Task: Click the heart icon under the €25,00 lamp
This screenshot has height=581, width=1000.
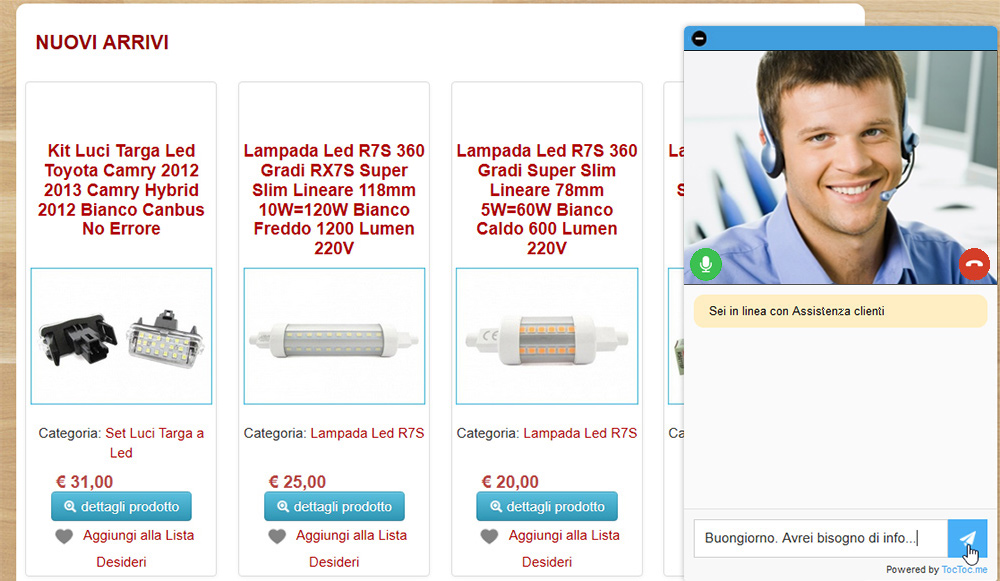Action: 277,536
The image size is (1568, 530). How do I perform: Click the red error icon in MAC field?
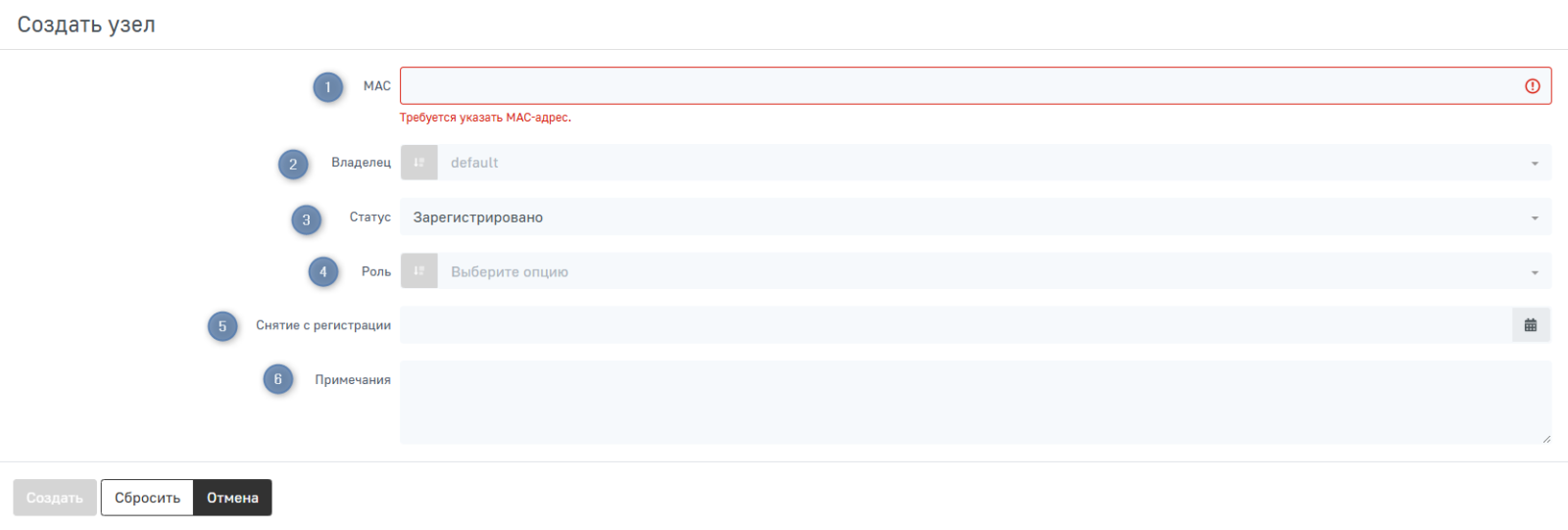pos(1533,86)
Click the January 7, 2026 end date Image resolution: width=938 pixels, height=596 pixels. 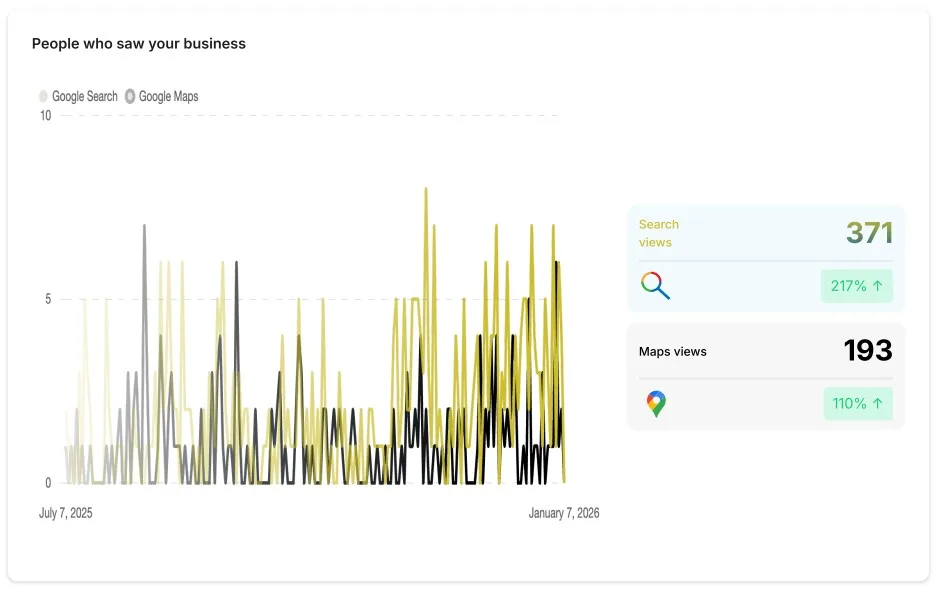[563, 513]
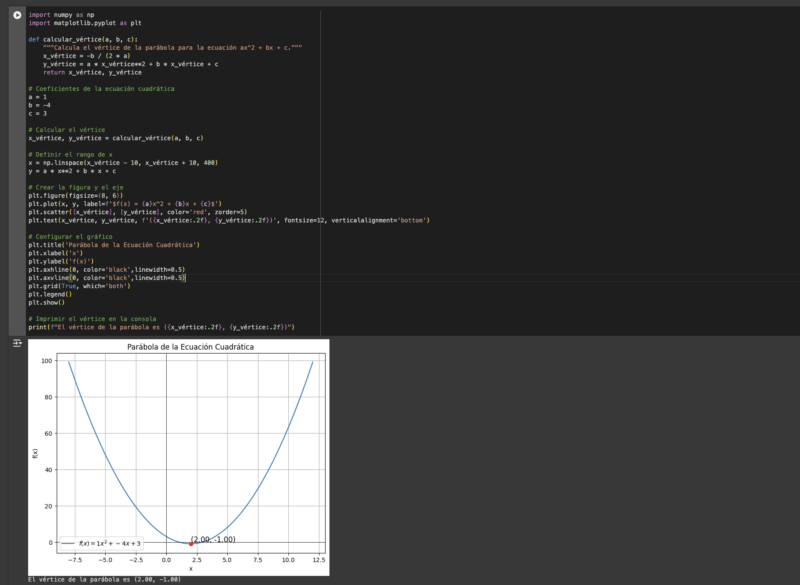Click the 'return x_vértice, y_vértice' line
800x585 pixels.
tap(92, 72)
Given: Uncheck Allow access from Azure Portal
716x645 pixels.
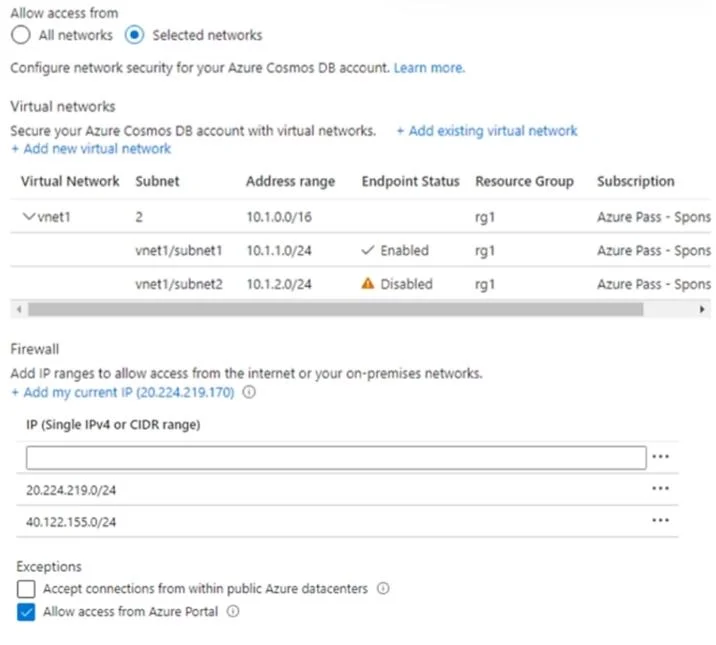Looking at the screenshot, I should (x=26, y=612).
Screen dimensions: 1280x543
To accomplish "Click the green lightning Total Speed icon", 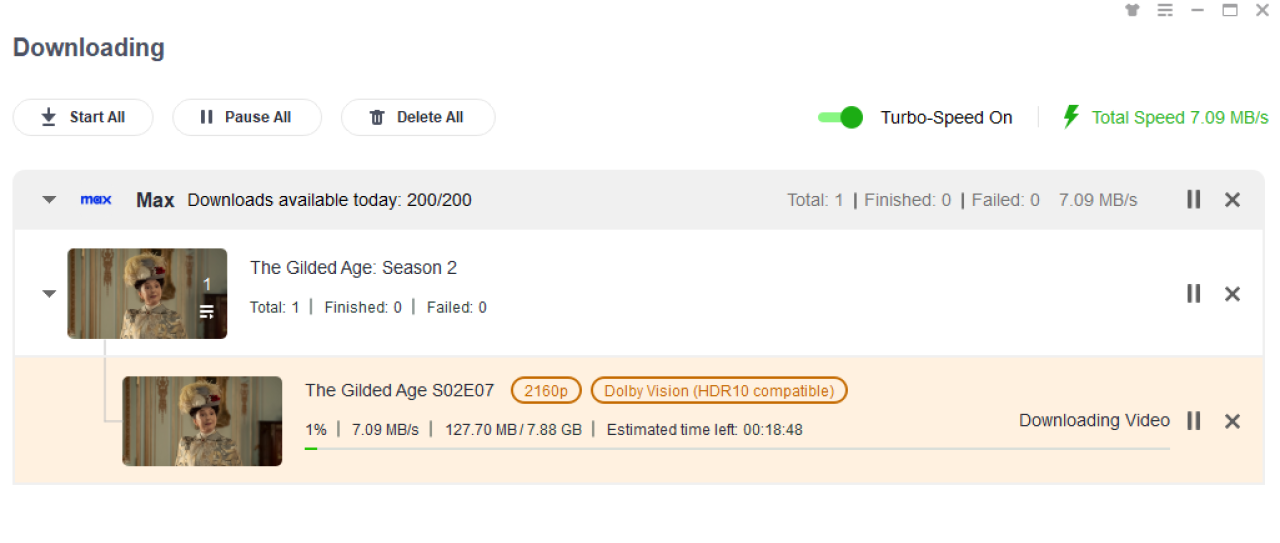I will 1071,117.
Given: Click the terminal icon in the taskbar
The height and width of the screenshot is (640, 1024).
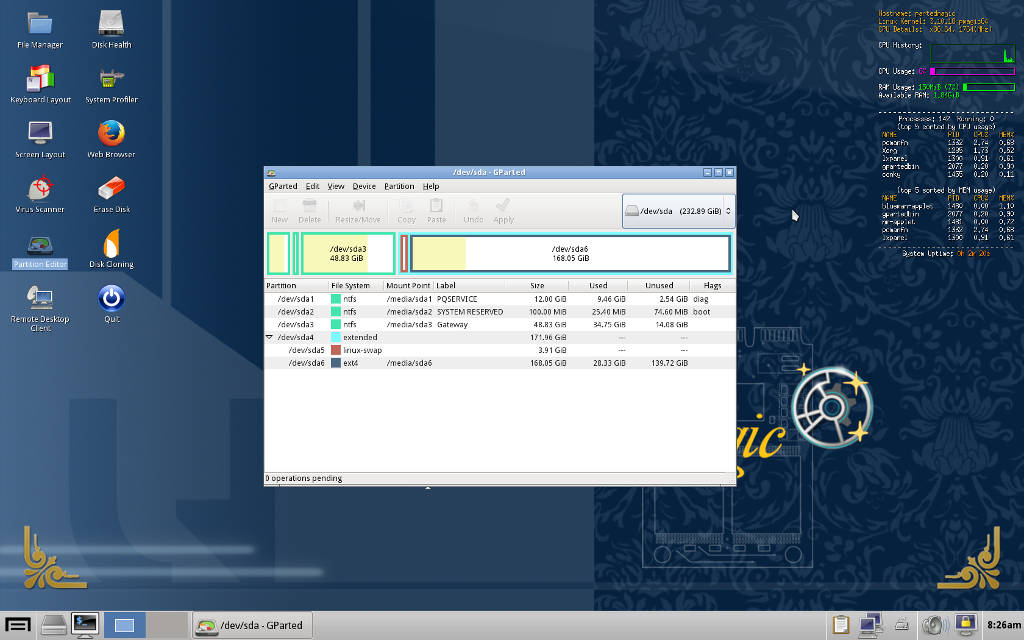Looking at the screenshot, I should point(84,625).
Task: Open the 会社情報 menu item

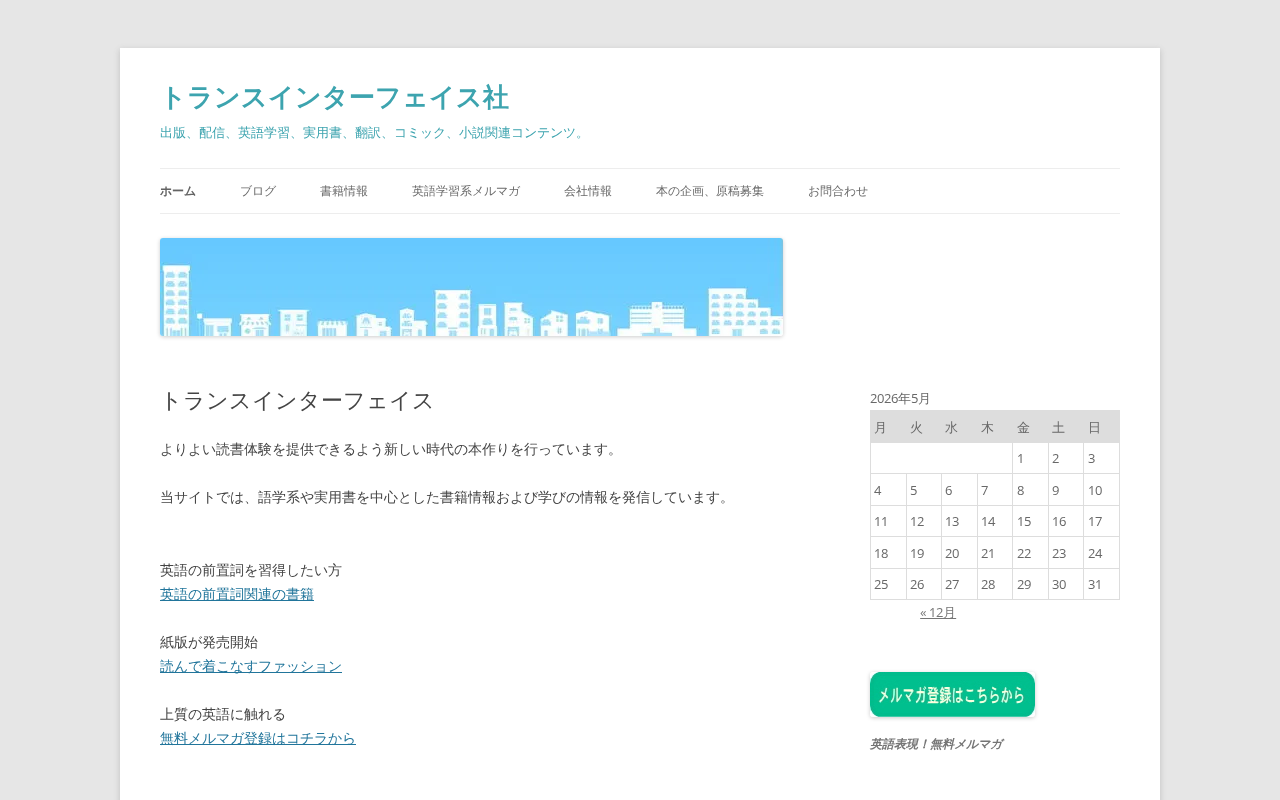Action: click(x=588, y=191)
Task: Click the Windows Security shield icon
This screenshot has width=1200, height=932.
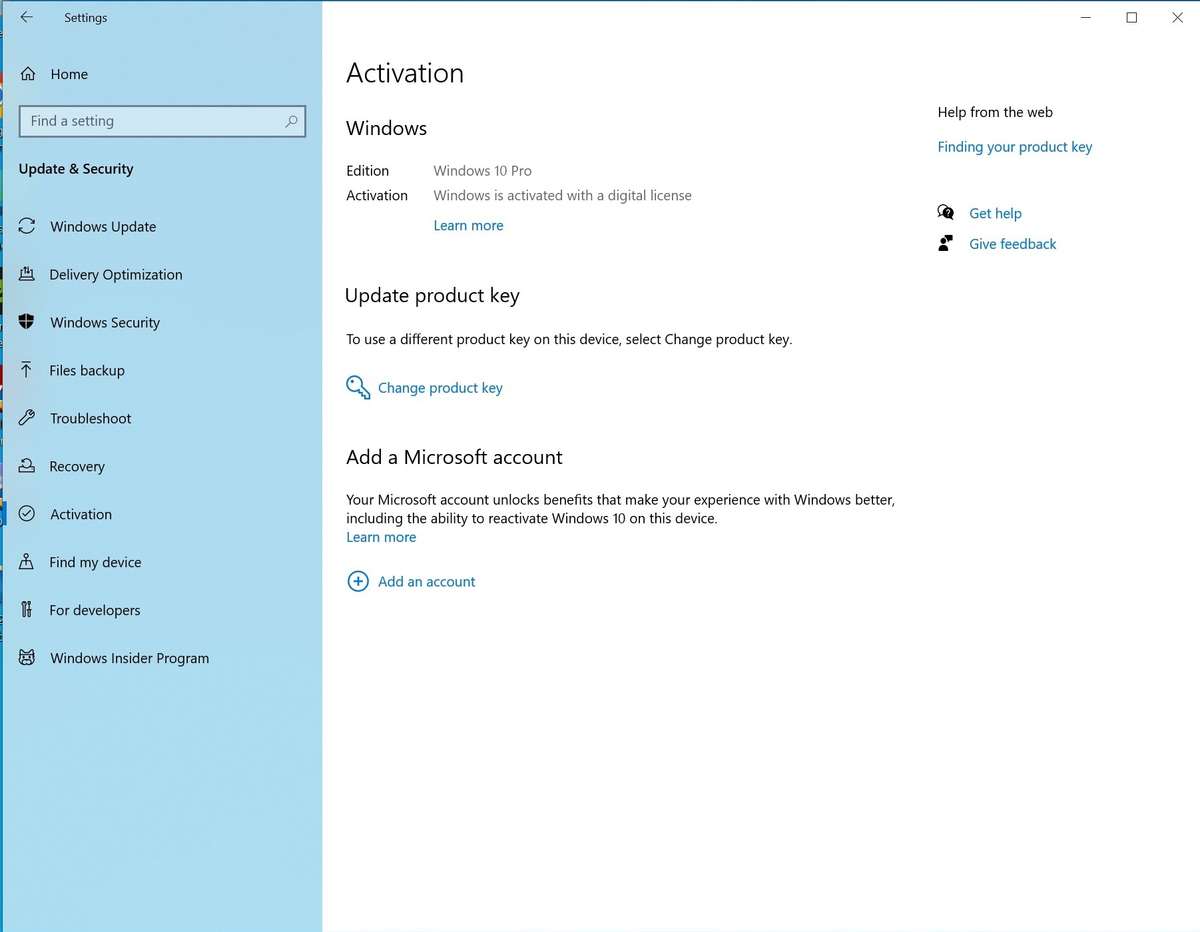Action: 28,322
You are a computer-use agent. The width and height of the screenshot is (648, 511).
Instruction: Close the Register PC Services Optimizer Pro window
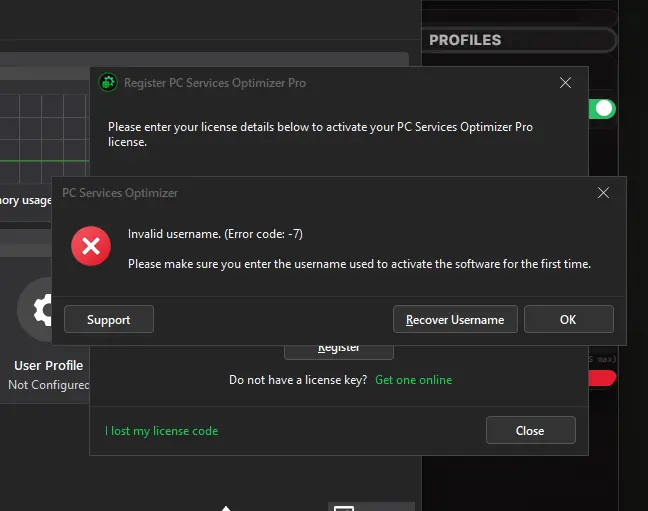pos(565,83)
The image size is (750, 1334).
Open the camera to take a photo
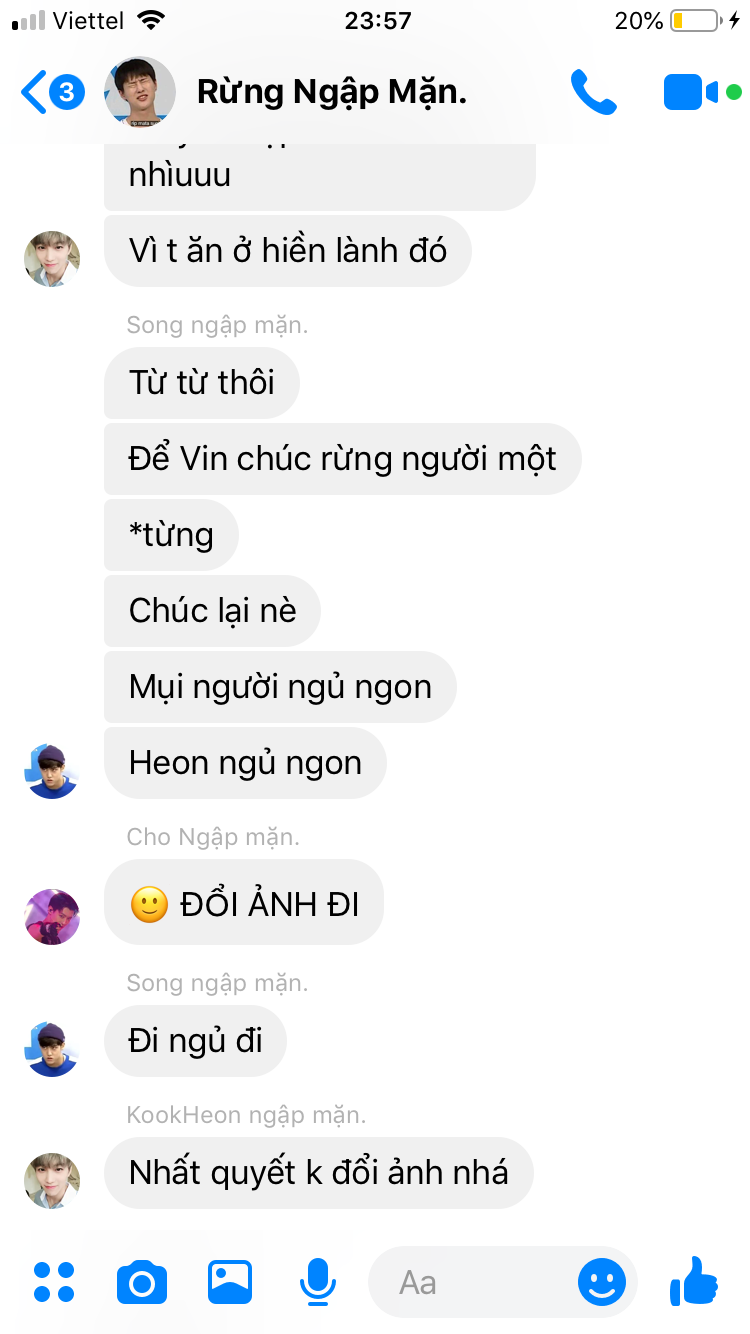142,1282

====

* _Problem description_
Find the string "Given" in the listing and copy every line in which it occurs.

* _Completed exercise_
Given: Uncheck Allow access from Azure Portal
Given: Click the terminal icon in the taskbar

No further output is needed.